EGFL7 Antibody, FITC conjugated

What is EGFL7 and why is it a significant target for research?

EGFL7 (Epidermal Growth Factor-like domain 7), also known as VE-statin, is a secreted protein specifically expressed by endothelial cells in normal tissues and by cancer cells in various human tumors . This protein plays critical roles in vascular development and angiogenesis.

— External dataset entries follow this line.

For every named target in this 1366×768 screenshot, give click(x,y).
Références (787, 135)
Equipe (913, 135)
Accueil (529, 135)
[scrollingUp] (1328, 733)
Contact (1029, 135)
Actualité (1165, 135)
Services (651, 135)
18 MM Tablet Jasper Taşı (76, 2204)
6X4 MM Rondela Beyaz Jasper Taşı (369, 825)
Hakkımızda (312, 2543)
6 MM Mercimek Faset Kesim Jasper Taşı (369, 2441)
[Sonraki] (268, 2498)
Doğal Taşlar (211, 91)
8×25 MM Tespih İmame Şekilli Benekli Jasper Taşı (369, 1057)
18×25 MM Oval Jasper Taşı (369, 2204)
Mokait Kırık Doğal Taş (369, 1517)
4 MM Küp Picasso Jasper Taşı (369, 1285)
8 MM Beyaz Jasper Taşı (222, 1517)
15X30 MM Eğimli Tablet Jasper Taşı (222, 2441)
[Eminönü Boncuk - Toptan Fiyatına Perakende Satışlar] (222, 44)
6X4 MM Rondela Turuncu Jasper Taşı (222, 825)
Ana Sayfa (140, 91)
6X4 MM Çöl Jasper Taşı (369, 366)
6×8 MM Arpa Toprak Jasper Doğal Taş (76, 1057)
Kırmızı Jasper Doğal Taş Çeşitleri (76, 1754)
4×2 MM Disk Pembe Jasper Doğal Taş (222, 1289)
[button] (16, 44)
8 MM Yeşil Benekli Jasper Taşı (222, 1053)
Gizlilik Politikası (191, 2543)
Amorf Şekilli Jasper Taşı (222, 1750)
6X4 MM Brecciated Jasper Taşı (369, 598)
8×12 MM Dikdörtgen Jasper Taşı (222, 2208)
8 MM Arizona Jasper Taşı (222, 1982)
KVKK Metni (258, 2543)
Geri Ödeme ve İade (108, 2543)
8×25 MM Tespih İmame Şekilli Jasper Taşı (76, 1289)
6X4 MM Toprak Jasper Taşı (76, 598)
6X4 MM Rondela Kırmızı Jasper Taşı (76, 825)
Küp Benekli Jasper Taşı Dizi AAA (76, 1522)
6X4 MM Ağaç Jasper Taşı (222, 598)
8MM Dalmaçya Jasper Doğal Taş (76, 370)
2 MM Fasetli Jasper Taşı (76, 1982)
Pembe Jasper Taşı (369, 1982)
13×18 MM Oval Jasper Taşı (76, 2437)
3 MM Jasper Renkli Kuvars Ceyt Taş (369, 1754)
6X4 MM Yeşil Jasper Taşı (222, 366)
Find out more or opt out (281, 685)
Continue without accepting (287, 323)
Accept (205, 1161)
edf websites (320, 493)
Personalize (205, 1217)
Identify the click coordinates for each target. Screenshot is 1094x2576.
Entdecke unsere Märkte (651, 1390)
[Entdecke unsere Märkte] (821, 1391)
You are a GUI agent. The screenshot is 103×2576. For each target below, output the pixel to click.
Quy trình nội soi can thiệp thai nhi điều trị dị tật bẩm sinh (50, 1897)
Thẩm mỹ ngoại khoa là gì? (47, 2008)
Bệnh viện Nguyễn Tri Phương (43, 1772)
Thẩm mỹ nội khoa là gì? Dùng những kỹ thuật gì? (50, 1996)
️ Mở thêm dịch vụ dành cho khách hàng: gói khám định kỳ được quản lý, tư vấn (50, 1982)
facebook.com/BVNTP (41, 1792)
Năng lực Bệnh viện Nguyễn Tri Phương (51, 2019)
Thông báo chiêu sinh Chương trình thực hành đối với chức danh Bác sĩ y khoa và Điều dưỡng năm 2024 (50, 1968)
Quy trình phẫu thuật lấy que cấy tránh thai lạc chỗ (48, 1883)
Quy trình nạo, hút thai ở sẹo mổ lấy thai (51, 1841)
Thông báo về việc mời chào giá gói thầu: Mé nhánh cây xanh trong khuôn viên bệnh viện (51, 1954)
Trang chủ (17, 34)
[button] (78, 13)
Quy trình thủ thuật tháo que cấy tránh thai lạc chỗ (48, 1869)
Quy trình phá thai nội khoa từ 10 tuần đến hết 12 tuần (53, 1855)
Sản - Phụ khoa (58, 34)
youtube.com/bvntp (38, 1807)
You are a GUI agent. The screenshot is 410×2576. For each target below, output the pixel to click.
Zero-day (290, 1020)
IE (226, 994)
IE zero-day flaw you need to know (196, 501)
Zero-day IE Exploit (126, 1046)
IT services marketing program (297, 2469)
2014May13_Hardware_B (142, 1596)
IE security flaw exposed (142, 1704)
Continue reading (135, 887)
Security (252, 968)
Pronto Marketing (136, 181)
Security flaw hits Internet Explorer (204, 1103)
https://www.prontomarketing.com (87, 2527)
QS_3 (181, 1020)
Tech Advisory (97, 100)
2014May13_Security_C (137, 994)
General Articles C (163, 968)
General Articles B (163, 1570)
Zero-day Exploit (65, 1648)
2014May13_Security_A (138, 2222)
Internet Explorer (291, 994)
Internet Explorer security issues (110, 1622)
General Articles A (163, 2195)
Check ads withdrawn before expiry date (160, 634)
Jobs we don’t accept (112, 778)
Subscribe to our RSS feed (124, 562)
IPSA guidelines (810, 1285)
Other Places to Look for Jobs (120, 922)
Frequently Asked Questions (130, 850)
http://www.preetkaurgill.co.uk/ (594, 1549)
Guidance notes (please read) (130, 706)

EGFL7 is particularly significant in oncology research because high levels correlate with higher tumor grade and poorer prognosis . EGFL7 functions as an extracellular matrix-associated protein expressed in activated endothelium, supporting endothelial cell adhesion and protecting endothelial cells from stress-induced apoptosis . Its ability to modulate tumor microenvironment by reducing immune cell infiltration makes it a valuable target for cancer immunotherapy studies . Researchers typically target EGFL7 to understand angiogenic mechanisms and potential therapeutic applications in cancer treatment.

What are the optimal sample preparation protocols for using FITC-conjugated EGFL7 antibody in immunofluorescence?

For effective immunofluorescence with FITC-conjugated EGFL7 antibody, researchers should implement the following protocol:

• Fix tissue sections with paraformaldehyde (PFA) as demonstrated in the literature for EGFL7 staining

• When working with frozen sections, ensure proper cryoprotection to preserve antigen integrity

• During antibody incubation, use a concentration of approximately 0.1 μg of affinity-purified anti-EGFL7 antibody, similar to protocols established for rabbit anti-EGFL7 antibody

• Include appropriate blocking steps (typically 5-10% normal serum from the same species as the secondary antibody) to minimize non-specific binding

• For co-localization studies with endothelial markers like CD31, consider sequential staining approaches to avoid cross-reactivity

• Image using confocal or fluorescence microscopy systems capable of detecting FITC signal (such as Zeiss Z1 Axioimager with Apotome mentioned in the literature)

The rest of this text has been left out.